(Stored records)
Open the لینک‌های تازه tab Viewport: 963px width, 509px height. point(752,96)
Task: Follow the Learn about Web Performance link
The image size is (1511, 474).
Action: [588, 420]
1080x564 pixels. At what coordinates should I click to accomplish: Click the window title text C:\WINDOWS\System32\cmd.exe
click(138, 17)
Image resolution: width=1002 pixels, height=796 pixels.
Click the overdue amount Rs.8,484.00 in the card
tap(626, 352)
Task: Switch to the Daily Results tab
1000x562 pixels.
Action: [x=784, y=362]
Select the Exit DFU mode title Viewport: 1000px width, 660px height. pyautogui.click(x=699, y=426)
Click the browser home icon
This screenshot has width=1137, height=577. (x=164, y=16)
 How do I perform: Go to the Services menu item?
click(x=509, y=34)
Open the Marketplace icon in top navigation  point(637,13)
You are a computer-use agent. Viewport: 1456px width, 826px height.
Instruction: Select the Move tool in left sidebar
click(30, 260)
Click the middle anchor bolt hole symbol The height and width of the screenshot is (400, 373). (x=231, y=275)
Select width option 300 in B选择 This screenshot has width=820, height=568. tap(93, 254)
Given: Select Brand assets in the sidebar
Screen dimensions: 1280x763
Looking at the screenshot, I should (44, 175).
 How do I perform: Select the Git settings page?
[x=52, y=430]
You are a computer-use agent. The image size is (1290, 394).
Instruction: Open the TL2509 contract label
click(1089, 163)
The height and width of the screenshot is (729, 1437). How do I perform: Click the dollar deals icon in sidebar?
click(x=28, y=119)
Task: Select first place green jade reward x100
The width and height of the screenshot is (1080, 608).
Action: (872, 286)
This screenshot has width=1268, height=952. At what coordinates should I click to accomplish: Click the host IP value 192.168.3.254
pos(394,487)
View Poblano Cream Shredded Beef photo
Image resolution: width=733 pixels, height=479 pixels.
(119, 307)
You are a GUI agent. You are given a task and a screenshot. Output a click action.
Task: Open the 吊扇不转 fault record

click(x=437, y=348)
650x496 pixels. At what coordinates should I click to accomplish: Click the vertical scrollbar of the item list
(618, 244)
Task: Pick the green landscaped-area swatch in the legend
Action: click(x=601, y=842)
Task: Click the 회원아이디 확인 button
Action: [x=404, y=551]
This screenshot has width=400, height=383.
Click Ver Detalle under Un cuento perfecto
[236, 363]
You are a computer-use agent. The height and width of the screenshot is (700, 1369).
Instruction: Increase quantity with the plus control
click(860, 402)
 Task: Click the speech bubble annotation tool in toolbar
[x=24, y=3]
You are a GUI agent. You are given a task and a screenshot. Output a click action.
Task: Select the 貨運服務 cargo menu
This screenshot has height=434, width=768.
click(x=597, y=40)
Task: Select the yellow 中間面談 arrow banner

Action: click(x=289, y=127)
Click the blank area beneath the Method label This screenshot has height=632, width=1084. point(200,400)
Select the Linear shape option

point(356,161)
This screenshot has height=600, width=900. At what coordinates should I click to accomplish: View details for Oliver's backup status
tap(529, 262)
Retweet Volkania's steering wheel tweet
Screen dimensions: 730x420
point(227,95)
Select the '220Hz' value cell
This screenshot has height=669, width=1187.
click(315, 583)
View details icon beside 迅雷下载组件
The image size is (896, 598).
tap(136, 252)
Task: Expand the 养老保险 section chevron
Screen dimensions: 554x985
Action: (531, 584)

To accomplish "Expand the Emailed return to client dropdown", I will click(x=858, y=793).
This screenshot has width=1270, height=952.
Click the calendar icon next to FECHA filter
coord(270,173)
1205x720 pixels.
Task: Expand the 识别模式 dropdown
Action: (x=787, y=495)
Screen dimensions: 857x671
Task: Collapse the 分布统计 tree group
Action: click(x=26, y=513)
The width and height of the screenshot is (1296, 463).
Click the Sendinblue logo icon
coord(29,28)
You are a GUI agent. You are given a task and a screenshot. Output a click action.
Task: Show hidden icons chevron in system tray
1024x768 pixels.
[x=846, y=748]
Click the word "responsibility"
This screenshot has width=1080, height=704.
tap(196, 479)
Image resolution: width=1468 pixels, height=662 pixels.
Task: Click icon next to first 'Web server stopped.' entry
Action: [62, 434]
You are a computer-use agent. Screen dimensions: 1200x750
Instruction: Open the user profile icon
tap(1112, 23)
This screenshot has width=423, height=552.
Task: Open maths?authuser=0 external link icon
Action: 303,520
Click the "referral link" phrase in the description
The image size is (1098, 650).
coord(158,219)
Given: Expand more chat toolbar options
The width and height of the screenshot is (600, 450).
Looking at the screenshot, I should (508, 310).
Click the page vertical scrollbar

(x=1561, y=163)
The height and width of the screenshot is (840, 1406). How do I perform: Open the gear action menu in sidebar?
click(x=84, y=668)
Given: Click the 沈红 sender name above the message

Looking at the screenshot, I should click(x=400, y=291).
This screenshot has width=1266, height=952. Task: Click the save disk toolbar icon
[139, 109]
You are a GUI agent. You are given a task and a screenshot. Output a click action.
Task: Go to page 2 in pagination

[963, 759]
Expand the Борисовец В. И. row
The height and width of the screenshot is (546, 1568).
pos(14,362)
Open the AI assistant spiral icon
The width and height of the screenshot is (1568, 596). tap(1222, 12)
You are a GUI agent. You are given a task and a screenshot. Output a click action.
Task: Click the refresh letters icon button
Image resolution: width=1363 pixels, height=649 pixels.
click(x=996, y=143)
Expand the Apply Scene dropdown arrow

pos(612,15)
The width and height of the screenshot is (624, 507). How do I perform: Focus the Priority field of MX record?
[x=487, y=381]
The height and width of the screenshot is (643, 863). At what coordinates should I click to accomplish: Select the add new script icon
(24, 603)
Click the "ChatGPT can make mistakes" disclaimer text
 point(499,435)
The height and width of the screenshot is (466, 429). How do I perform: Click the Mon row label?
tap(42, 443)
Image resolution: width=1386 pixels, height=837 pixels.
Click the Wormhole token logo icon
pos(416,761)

**What to work on**
Each entry must be set down exactly as it appears.

**Answer below**
Open the لینک‌های تازه tab Viewport: 963px width, 509px height. point(752,96)
Task: Follow the Learn about Web Performance link
The image size is (1511, 474).
Action: [588, 420]
1080x564 pixels. At what coordinates should I click to accomplish: Click the window title text C:\WINDOWS\System32\cmd.exe
click(138, 17)
Image resolution: width=1002 pixels, height=796 pixels.
Click the overdue amount Rs.8,484.00 in the card
tap(626, 352)
Task: Switch to the Daily Results tab
1000x562 pixels.
Action: [x=784, y=362]
Select the Exit DFU mode title Viewport: 1000px width, 660px height. pyautogui.click(x=699, y=426)
Click the browser home icon
This screenshot has width=1137, height=577. (x=164, y=16)
 How do I perform: Go to the Services menu item?
click(x=509, y=34)
Open the Marketplace icon in top navigation  point(637,13)
You are a computer-use agent. Viewport: 1456px width, 826px height.
Instruction: Select the Move tool in left sidebar
click(30, 260)
Click the middle anchor bolt hole symbol The height and width of the screenshot is (400, 373). (x=231, y=275)
Select width option 300 in B选择 This screenshot has width=820, height=568. tap(93, 254)
Given: Select Brand assets in the sidebar
Screen dimensions: 1280x763
Looking at the screenshot, I should (44, 175).
 How do I perform: Select the Git settings page?
[x=52, y=430]
You are a computer-use agent. The image size is (1290, 394).
Instruction: Open the TL2509 contract label
click(1089, 163)
The height and width of the screenshot is (729, 1437). How do I perform: Click the dollar deals icon in sidebar?
click(x=28, y=119)
Task: Select first place green jade reward x100
The width and height of the screenshot is (1080, 608).
Action: (872, 286)
This screenshot has width=1268, height=952. At what coordinates should I click to accomplish: Click the host IP value 192.168.3.254
pos(394,487)
View Poblano Cream Shredded Beef photo
Image resolution: width=733 pixels, height=479 pixels.
(119, 307)
You are a GUI agent. You are given a task and a screenshot. Output a click action.
Task: Open the 吊扇不转 fault record

click(x=437, y=348)
650x496 pixels. At what coordinates should I click to accomplish: Click the vertical scrollbar of the item list
(618, 244)
Task: Pick the green landscaped-area swatch in the legend
Action: click(x=601, y=842)
Task: Click the 회원아이디 확인 button
Action: [x=404, y=551]
This screenshot has width=400, height=383.
Click Ver Detalle under Un cuento perfecto
[236, 363]
You are a computer-use agent. The height and width of the screenshot is (700, 1369).
Instruction: Increase quantity with the plus control
click(860, 402)
 Task: Click the speech bubble annotation tool in toolbar
[x=24, y=3]
You are a GUI agent. You are given a task and a screenshot. Output a click action.
Task: Select the 貨運服務 cargo menu
This screenshot has height=434, width=768.
click(x=597, y=40)
Task: Select the yellow 中間面談 arrow banner

Action: click(x=289, y=127)
Click the blank area beneath the Method label This screenshot has height=632, width=1084. point(200,400)
Select the Linear shape option

point(356,161)
This screenshot has height=600, width=900. At what coordinates should I click to accomplish: View details for Oliver's backup status
tap(529, 262)
Retweet Volkania's steering wheel tweet
Screen dimensions: 730x420
point(227,95)
Select the '220Hz' value cell
This screenshot has height=669, width=1187.
click(315, 583)
View details icon beside 迅雷下载组件
The image size is (896, 598).
tap(136, 252)
Task: Expand the 养老保险 section chevron
Screen dimensions: 554x985
Action: (531, 584)

To accomplish "Expand the Emailed return to client dropdown", I will click(x=858, y=793).
This screenshot has width=1270, height=952.
Click the calendar icon next to FECHA filter
coord(270,173)
1205x720 pixels.
Task: Expand the 识别模式 dropdown
Action: (x=787, y=495)
Screen dimensions: 857x671
Task: Collapse the 分布统计 tree group
Action: click(x=26, y=513)
The width and height of the screenshot is (1296, 463).
Click the Sendinblue logo icon
coord(29,28)
You are a GUI agent. You are given a task and a screenshot. Output a click action.
Task: Show hidden icons chevron in system tray
1024x768 pixels.
[x=846, y=748]
Click the word "responsibility"
This screenshot has width=1080, height=704.
tap(196, 479)
Image resolution: width=1468 pixels, height=662 pixels.
Task: Click icon next to first 'Web server stopped.' entry
Action: [62, 434]
You are a computer-use agent. Screen dimensions: 1200x750
Instruction: Open the user profile icon
tap(1112, 23)
This screenshot has width=423, height=552.
Task: Open maths?authuser=0 external link icon
Action: 303,520
Click the "referral link" phrase in the description
The image size is (1098, 650).
coord(158,219)
Given: Expand more chat toolbar options
The width and height of the screenshot is (600, 450).
Looking at the screenshot, I should (508, 310).
Click the page vertical scrollbar

(x=1561, y=163)
The height and width of the screenshot is (840, 1406). How do I perform: Open the gear action menu in sidebar?
click(x=84, y=668)
Given: Click the 沈红 sender name above the message

Looking at the screenshot, I should click(x=400, y=291).
This screenshot has width=1266, height=952. Task: Click the save disk toolbar icon
[139, 109]
You are a GUI agent. You are given a task and a screenshot. Output a click action.
Task: Go to page 2 in pagination

[963, 759]
Expand the Борисовец В. И. row
The height and width of the screenshot is (546, 1568).
pos(14,362)
Open the AI assistant spiral icon
The width and height of the screenshot is (1568, 596). tap(1222, 12)
You are a GUI agent. You are given a task and a screenshot. Output a click action.
Task: Click the refresh letters icon button
Image resolution: width=1363 pixels, height=649 pixels.
click(x=996, y=143)
Expand the Apply Scene dropdown arrow

pos(612,15)
The width and height of the screenshot is (624, 507). How do I perform: Focus the Priority field of MX record?
[x=487, y=381]
The height and width of the screenshot is (643, 863). At what coordinates should I click to accomplish: Select the add new script icon
(24, 603)
Click the "ChatGPT can make mistakes" disclaimer text
 point(499,435)
The height and width of the screenshot is (466, 429). How do I perform: Click the Mon row label?
tap(42, 443)
Image resolution: width=1386 pixels, height=837 pixels.
Click the Wormhole token logo icon
pos(416,761)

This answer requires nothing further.